* START EXTRACT PROVIDED *
It is to be understood that although this disclosure includes a detailed description on cloud computing, implementation of the teachings recited herein are not limited to a cloud computing environment. Rather, embodiments of the present disclosure are capable of being implemented in conjunction with any other type of computing environment now known or later developed.
Cloud computing is a model of service delivery for enabling convenient, on-demand network access to a shared pool of configurable computing resources (e.g., networks, network bandwidth, servers, processing, memory, storage, applications, virtual machines, and services) that can be rapidly provisioned and released with minimal management effort or interaction with a provider of the service. This cloud model may include at least five characteristics, at least three service models, and at least four deployment models.
* END EXTRACT PROVIDED *
TASK REQUIREMENTS:
• A. According to the cloud computing passage, what three things may the cloud model include, and what is the minimum number of each?
• B. Can you carry the cloud computing passage forward from its final sentence?
This material is separate from the cloud computing text and unrelated to it.
* START STORED RECORDS *
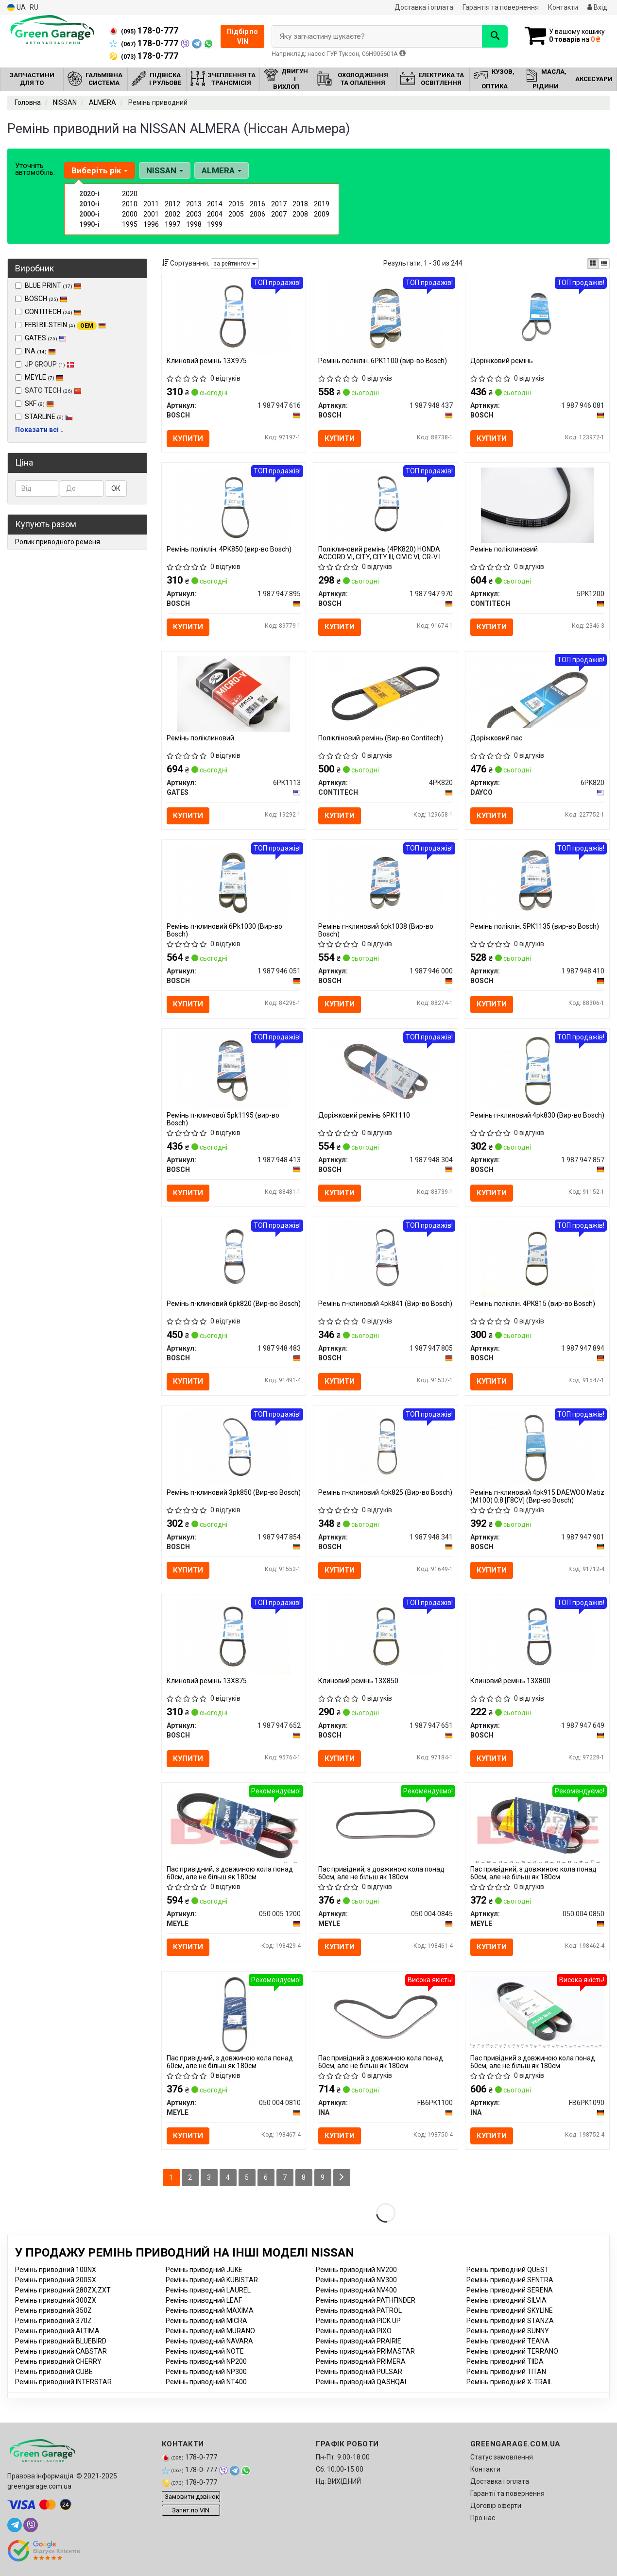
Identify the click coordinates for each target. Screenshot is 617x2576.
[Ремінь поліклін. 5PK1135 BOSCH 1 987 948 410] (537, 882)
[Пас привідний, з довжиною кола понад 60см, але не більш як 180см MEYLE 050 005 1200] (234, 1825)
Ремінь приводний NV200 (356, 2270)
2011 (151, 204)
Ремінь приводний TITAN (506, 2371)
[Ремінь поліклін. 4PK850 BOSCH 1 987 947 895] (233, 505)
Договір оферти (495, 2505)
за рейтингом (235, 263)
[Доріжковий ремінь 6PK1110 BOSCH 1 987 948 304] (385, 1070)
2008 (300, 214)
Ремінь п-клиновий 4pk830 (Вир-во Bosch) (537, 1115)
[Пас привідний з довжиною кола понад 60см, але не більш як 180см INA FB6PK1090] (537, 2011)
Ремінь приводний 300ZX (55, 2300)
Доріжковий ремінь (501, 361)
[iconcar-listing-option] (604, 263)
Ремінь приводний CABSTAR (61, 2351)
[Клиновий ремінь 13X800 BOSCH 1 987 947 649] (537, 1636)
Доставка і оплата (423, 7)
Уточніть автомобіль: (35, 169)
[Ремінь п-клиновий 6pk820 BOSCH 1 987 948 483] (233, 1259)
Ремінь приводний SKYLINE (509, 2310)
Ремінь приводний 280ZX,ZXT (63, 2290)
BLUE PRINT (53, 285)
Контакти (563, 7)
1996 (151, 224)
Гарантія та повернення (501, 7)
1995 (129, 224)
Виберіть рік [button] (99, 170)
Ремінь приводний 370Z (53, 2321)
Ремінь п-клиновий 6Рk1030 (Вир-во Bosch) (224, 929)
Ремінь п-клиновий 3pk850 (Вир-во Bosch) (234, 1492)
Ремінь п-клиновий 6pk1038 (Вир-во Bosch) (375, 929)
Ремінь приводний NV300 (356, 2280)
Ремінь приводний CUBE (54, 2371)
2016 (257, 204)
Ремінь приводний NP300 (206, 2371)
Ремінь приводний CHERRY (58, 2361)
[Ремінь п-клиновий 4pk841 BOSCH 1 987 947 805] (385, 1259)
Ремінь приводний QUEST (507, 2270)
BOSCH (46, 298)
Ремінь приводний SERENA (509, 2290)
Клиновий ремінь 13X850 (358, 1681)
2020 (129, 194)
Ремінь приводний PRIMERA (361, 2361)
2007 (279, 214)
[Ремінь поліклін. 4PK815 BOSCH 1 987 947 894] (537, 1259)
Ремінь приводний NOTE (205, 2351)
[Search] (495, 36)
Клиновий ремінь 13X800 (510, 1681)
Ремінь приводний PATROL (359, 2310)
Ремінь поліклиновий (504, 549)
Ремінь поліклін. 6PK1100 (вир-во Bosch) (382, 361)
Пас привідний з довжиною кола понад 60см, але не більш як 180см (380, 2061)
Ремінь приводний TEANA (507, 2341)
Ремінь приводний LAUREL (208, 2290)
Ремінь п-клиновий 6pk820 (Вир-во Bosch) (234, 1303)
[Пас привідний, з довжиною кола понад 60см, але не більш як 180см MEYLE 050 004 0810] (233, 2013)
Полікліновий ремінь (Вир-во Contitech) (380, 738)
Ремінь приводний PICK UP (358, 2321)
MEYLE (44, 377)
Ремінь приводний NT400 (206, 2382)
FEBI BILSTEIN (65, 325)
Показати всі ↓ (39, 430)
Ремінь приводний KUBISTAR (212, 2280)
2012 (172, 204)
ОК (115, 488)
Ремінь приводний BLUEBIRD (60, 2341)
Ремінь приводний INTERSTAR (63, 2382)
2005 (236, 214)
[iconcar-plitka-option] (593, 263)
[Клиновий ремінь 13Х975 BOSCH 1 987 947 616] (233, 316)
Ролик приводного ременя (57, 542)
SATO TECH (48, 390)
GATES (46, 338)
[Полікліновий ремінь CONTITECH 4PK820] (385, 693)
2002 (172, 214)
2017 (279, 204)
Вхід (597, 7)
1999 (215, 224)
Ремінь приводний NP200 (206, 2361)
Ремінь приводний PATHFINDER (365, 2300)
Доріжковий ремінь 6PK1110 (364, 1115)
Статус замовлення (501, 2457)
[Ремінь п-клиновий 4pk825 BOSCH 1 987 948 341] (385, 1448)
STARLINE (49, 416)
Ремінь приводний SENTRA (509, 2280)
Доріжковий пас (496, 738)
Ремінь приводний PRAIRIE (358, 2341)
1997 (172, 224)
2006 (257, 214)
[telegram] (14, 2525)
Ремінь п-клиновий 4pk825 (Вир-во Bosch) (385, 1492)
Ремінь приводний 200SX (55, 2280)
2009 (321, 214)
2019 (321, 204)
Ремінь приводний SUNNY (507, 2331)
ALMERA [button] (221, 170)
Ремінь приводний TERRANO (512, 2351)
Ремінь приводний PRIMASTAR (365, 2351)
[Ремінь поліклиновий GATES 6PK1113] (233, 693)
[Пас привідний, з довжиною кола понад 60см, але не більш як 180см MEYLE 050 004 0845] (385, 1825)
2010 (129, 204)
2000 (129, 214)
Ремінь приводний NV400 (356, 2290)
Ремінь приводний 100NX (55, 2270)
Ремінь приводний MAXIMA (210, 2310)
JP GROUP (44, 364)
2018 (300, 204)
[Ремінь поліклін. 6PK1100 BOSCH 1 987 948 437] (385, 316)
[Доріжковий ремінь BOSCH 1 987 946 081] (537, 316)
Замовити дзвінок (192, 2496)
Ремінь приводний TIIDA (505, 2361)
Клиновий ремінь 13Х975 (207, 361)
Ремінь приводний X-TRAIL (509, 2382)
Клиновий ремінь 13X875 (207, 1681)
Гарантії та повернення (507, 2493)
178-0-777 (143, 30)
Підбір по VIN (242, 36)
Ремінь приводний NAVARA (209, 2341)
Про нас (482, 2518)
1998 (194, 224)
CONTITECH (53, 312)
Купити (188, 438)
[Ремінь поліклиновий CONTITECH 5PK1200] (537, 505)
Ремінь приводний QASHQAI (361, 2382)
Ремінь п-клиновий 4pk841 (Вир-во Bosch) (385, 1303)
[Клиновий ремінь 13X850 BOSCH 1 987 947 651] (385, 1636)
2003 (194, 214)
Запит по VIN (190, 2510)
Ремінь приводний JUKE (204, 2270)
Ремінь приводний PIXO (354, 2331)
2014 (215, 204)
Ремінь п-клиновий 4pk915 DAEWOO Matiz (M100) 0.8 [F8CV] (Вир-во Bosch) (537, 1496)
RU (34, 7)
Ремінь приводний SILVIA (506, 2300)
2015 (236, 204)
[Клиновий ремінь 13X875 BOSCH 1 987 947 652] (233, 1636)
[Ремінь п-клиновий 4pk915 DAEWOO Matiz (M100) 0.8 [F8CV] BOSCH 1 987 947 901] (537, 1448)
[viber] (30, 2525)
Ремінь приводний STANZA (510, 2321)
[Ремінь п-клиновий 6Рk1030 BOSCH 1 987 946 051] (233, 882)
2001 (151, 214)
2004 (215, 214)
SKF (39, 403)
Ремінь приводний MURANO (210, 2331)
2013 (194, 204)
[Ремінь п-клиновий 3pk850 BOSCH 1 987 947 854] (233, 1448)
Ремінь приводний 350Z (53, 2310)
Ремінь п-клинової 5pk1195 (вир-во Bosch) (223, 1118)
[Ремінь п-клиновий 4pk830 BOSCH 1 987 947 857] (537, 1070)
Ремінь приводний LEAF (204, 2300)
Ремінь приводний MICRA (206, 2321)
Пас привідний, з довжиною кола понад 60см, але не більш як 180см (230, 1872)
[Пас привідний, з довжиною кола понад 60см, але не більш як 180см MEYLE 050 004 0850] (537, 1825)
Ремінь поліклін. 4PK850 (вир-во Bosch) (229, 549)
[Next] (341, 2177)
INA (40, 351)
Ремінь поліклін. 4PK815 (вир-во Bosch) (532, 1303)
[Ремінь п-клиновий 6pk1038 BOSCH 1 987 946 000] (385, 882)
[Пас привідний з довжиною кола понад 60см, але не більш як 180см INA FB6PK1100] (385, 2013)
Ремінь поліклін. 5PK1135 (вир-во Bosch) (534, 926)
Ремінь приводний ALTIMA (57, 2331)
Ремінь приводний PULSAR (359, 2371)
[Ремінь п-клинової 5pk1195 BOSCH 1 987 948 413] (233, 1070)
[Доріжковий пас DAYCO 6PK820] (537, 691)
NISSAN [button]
* END STORED RECORDS *
OUTPUTS BY TASK:
• A. At least five characteristics, at least three service models, and at least four deployment models.

• B.
Service models may include software as a service (SaaS), platform as a service (PaaS), and infrastructure as a service (IaaS). In SaaS, the capability provided to the consumer is to use the provider's applications running on a cloud infrastructure. The applications are accessible from various client devices through a thin client interface such as a web browser (e.g., web-based e-mail). The consumer does not manage or control the underlying cloud infrastructure including network, servers, operating systems, storage, or even individual application capabilities, with the possible exception of limited user-specific application configuration settings. In PaaS, the capability provided to the consumer is to deploy onto the cloud infrastructure consumer-created or acquired applications created using programming languages and tools supported by the provider. The consumer does not manage or control the underlying cloud infrastructure including networks, servers, operating systems, or storage, but has control over the deployed applications and possibly application hosting environment configurations. In IaaS, the capability provided to the consumer is to provision processing, storage, networks, and other fundamental computing resources where the consumer is able to deploy and run arbitrary software, which can include operating systems and applications. The consumer does not manage or control the underlying cloud infrastructure but has control over operating systems, storage, deployed applications, and possibly limited control of select networking components (e.g., host firewalls).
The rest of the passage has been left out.